_Task directions_
For every line that contains the string "menu", pull that line out of the material below.

______________________________

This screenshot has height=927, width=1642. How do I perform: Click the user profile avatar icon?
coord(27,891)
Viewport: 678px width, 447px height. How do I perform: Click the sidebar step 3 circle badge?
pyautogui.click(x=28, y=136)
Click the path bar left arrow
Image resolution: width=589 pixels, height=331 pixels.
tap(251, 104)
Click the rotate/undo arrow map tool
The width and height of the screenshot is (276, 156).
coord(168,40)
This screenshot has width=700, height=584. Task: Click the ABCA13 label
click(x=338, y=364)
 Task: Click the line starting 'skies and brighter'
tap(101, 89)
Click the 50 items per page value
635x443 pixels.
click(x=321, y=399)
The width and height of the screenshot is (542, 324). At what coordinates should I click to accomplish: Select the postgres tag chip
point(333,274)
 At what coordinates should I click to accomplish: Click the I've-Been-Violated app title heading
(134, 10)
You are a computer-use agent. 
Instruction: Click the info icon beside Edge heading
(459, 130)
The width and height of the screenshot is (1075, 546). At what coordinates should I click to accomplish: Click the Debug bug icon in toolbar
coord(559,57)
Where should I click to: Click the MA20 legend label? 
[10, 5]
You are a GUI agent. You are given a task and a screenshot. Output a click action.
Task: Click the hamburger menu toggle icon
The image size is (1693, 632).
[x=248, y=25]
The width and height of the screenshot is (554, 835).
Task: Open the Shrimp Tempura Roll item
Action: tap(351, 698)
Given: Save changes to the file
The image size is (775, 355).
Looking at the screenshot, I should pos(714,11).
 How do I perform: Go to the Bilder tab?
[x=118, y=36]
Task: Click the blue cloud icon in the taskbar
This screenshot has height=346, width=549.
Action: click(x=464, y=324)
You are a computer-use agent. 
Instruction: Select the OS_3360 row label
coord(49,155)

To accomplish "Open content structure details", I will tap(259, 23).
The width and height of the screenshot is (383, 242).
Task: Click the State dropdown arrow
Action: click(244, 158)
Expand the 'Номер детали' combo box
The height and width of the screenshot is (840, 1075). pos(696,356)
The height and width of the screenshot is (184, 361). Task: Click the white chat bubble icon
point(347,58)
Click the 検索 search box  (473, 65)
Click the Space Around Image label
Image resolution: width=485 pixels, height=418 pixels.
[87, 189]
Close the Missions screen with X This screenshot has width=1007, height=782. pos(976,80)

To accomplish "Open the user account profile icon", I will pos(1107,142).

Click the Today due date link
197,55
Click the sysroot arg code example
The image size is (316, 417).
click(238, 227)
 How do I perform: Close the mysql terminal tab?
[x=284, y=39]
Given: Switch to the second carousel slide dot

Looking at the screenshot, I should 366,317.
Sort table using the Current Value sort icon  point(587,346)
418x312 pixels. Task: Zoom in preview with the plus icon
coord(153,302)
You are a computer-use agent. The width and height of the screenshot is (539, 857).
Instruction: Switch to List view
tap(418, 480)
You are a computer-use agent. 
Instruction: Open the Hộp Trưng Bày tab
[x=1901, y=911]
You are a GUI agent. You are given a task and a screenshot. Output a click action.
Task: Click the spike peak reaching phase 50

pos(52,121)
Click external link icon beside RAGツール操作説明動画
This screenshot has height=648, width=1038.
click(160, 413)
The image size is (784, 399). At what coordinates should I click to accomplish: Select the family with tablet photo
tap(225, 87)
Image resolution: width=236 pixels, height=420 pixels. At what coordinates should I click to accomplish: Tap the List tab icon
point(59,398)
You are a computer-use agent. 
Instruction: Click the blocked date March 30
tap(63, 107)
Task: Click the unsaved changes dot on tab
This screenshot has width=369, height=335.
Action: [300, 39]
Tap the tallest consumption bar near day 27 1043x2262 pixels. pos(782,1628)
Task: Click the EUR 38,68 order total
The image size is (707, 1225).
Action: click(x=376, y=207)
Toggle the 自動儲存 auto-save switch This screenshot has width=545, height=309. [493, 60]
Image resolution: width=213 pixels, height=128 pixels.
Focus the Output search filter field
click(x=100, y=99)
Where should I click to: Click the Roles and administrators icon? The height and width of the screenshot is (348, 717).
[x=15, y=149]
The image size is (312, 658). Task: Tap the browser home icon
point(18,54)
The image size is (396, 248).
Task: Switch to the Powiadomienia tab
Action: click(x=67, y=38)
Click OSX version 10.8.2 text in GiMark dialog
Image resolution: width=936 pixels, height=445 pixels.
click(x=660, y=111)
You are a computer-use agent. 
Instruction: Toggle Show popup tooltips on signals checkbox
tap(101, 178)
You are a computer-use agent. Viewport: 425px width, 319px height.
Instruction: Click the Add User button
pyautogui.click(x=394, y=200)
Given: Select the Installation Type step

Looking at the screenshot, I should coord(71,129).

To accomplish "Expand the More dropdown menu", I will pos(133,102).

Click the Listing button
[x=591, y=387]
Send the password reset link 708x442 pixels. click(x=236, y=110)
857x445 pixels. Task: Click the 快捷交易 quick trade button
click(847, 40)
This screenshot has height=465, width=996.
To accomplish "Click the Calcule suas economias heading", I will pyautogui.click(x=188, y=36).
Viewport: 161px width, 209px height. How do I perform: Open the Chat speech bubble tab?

______________________________

_Solution to the exercise_
Task: Click the hamburger menu toggle icon
To accomplish "Expand the More dropdown menu", I will pos(133,102).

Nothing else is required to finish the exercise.